3. When I left the hospital, I came home and baked peanut butter cookies for my grandma with the plan to bring my girls up later to see him. My sister kept texting me from the hospital, telling me how he was so excited about seeing my kids. He was telling everyone that my daughters would be there.
4. Guitar lesson was fantastic – I started learning “O Holy Night” and Bach’s “Minuet in G”. I’m glad I got to have 30 minutes of time just for myself today. I have been go-go-go all day and I needed to turn off the part of my brain that was stressing out, and instead focus on chords, strumming patterns and my fingers.
5. We arrived to the hospital at 6:30 and grandpa was in his colonoscopy so the girls and I waited with my mom, cousins, aunt, and uncle. I have seen so much family today – someone pointed out to me today, “You had four generations there today. Do you realize how amazing it is?” Yeah – it is, isn’t it?
6. When the gastroenterologist finally came out, he said that there’s still a lot of bleeding, but today’s massive loss of blood is likely caused from the site of the biopsy in my grandfather’s stomach that same doc did yesterday. My grandfather is on a drug for his congestive heart failure and it thins the blood – so when he bleeds, he bleeds. They have since stopped the drug – downside, that could have an impact on his heart.
7. They are moving my grandfather to ICU, which meant that after two hours of waiting I took the girls home without seeing great-grandpa. They are also doing a bleed study yet tonight, and possibly an angiogram if the bleed test is positive. The downside to the angiogram is that the contrast that they inject into his body could mess with his already struggling kidneys.
8. I drove my kids home, explaining to The Princess in the parking lot that Great-Grandpa has a cut in his stomach and the doctors are trying to figure out if they can make it stop bleeding and if they can fix him and make him better. I then drove home with the radio up, grateful for the darkness so they wouldn’t see me crying.
9. I wish I was with my family right now. I brought the kids home to put them in bed because Hubby is at a softball game, but I really wanted to stay and be with my family and be there when my grandpa came out of his test. I really hate that I’m home. I feel really useless, and it’s dumb because I wouldn’t be doing anything if I was at the hospital – just waiting like I am now.
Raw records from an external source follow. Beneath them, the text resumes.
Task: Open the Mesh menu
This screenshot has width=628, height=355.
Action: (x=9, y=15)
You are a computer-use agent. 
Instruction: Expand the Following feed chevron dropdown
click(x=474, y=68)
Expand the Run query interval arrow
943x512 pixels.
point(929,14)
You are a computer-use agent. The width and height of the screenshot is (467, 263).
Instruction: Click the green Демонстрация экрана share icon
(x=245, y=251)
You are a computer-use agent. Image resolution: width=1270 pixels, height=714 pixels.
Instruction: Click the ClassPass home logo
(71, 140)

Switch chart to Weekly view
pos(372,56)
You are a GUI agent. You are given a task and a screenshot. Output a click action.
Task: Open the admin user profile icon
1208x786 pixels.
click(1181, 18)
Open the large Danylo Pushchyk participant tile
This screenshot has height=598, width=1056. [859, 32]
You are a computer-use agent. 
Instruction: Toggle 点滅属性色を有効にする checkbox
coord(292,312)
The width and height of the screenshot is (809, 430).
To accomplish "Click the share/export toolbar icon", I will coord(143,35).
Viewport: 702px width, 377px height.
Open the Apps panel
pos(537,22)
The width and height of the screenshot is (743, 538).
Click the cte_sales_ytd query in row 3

10. I can’t imagine a world without my grandfather in it, and I’m really trying to keep positive because he’s one of the most amazing men I have ever met. He is the most adorable 88-year old guy on the planet. He’s funny, and charming, and I have never met anyone who doesn’t love the hell out of him. So, for those of you who are inclined to send positive thoughts, prayers, mojo, whatever… his way. Please do.